Records from a data source
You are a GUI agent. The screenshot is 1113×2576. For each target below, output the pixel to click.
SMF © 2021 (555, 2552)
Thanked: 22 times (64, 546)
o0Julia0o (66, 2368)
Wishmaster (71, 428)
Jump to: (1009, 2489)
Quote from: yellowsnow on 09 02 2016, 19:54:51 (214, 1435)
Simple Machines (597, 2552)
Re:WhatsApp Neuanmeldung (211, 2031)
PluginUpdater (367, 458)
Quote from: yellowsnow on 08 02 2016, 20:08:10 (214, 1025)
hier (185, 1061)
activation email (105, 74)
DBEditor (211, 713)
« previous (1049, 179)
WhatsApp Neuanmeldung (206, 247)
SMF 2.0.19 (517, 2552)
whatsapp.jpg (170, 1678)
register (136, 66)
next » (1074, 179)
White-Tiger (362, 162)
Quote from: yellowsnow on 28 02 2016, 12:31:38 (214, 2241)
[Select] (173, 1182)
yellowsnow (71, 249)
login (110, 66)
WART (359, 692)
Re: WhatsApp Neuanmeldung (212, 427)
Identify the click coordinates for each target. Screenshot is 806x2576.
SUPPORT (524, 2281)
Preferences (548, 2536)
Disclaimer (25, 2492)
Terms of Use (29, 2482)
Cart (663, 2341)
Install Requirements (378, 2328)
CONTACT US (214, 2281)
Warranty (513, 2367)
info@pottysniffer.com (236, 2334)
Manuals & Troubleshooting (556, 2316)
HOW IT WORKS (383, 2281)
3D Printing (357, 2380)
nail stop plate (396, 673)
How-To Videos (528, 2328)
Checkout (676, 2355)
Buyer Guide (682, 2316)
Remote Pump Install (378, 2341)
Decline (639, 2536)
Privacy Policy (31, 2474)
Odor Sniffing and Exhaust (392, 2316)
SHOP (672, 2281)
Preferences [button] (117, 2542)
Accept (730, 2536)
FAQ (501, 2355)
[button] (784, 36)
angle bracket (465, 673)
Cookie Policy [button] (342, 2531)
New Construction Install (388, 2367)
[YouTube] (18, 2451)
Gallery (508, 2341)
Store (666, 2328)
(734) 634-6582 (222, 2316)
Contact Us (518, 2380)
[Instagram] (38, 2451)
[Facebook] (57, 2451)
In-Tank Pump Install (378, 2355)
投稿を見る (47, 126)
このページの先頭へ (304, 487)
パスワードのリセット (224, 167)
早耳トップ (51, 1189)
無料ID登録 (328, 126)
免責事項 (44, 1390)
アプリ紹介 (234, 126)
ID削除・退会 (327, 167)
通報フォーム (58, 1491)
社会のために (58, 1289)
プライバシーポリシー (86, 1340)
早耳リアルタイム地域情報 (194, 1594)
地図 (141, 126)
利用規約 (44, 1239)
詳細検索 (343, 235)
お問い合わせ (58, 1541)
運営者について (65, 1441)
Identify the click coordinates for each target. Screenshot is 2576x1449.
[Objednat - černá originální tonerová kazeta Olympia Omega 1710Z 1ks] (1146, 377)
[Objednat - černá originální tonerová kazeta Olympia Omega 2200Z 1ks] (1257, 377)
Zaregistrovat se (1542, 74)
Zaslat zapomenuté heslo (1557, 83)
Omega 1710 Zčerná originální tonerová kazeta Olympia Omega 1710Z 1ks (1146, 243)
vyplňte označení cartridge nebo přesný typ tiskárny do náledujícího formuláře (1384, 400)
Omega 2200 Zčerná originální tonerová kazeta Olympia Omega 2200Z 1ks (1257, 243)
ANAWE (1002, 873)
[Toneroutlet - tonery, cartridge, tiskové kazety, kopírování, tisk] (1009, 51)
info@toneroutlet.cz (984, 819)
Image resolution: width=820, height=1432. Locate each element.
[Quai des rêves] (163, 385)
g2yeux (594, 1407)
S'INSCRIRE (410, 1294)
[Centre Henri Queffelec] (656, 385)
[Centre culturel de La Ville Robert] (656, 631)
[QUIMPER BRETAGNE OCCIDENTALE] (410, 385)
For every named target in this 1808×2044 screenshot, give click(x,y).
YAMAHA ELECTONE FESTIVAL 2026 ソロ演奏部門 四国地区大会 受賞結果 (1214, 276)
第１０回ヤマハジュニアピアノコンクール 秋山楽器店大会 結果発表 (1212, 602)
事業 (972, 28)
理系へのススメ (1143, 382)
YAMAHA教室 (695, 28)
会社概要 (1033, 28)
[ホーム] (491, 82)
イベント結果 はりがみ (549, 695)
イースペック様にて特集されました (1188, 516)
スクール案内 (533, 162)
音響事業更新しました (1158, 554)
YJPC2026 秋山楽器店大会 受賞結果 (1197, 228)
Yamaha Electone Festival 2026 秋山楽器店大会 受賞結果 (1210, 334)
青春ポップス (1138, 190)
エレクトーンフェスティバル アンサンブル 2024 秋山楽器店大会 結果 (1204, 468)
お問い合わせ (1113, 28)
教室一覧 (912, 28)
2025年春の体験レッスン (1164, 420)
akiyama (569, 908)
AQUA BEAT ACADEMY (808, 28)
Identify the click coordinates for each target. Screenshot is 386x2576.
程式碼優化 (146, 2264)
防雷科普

To do
Please give the number of lines in the data above that contain the word "Centre", with nothing else.

Result below
2